# Source
Deep Sea Biome

Defining the Deep Sea

How is the deep sea defined? Many assign an exact depth limit to this zone: beginning at 1000 fathoms (1828 m). However, conditions at exact depths vary from place to place, so deep-water ecologist Tony Koslow defines it as the area below which photosynthesis can function. In general, that means that anything below about 600 feet (200m) is considered the deep sea. In this short biome video we discuss the deep sea while going to 2,000 feet in a homemade submarine. We hope it is informative and useful as you’re learning about this unique habitat.

The Zones of the Deep Sea

The ocean is a vast body of water that stretches from tropical waters to frigid polar regions, from shallow seas to deep ocean trenches. The oceans cover about 71 percent of Earth’s surface, and about 90 percent of that is considered deep water (below about 600 feet). This vast, pelagic area is further divided into Deep Sea Zones. Each zone has characteristic life and conditions. Below is a short description of each.

# To do
**A.** Reproduce the portion of the deep sea passage that opens with the words containing "The ocean is" and closes with "description of each.", with no changes.
**B.** According to the deep sea passage, what share of Earth's surface do the oceans cover?
**C.** The deep sea passage describes the span the ocean stretches across. List every type of water or region named in that description.

# Dataset extract
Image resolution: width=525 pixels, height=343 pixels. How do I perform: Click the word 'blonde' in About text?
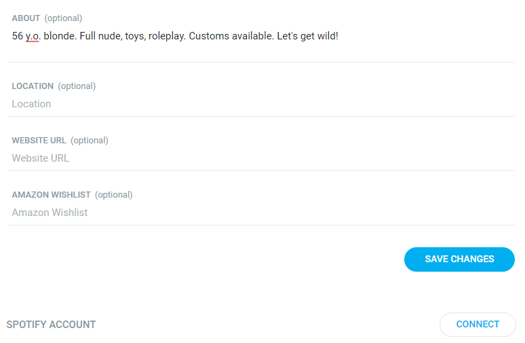60,36
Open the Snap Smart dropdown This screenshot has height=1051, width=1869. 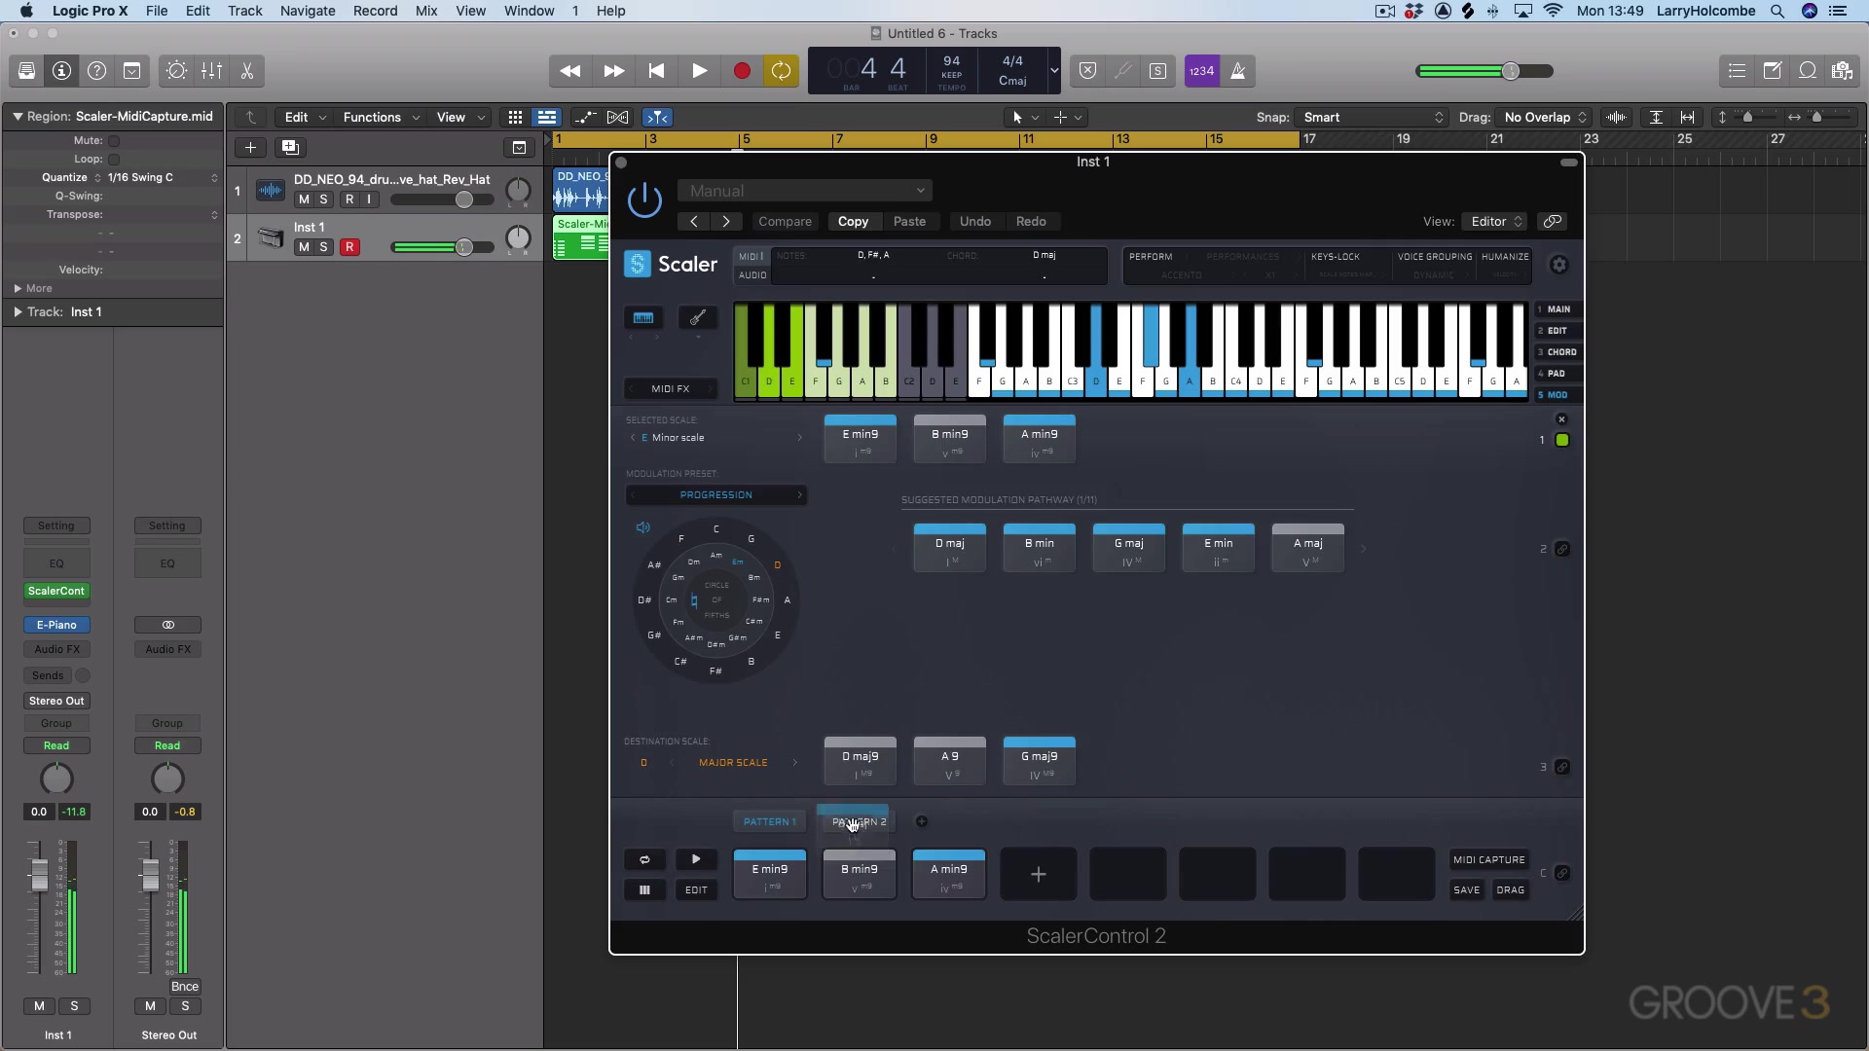point(1373,117)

# Responses
**A.**
The ocean is a vast body of water that stretches from tropical waters to frigid polar regions, from shallow seas to deep ocean trenches. The oceans cover about 71 percent of Earth’s surface, and about 90 percent of that is considered deep water (below about 600 feet). This vast, pelagic area is further divided into Deep Sea Zones. Each zone has characteristic life and conditions. Below is a short description of each.

**B.** About 71 percent.

**C.**
- tropical waters
- frigid polar regions
- shallow seas
- deep ocean trenches